(Data items)

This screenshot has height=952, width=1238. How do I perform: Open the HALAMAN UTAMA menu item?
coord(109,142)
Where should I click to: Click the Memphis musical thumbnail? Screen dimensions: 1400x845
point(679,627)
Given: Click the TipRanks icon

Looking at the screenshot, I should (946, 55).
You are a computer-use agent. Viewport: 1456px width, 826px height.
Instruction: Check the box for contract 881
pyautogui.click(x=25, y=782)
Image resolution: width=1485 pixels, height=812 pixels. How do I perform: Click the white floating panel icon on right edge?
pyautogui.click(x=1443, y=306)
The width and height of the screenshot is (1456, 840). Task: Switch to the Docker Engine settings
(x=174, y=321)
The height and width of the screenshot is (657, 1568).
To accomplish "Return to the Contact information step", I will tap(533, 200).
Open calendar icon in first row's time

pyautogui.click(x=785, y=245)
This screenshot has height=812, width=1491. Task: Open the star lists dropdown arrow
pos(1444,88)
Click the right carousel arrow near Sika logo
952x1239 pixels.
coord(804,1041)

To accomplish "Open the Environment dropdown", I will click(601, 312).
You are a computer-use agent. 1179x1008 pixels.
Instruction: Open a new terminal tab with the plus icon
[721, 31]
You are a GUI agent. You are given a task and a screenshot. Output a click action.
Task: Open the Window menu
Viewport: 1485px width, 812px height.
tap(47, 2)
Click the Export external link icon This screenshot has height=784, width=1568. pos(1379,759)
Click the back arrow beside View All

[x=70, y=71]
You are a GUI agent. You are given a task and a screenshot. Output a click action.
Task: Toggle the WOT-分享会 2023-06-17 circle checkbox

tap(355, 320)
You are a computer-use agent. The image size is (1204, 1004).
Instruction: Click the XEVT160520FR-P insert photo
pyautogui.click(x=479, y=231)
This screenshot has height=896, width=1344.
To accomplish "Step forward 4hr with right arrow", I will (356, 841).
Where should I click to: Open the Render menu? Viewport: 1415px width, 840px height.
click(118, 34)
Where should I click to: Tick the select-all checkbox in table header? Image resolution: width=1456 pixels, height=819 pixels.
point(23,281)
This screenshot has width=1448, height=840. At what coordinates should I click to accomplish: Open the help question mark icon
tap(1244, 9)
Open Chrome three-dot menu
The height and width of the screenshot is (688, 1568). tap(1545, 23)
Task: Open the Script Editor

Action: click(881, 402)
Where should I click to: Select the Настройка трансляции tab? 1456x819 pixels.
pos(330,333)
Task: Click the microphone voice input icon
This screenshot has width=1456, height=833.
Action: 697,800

▶ **REQUIRED ACTION**:
Working through the entries above, copy every line in which "computer" is found.

▶ **TASK RESPONSE**:
You are a computer-use agent. Viewport: 1456px width, 826px height.
You are a computer-use agent. 1179x1008 pixels.
You are a computer-use agent. The image size is (1204, 1004).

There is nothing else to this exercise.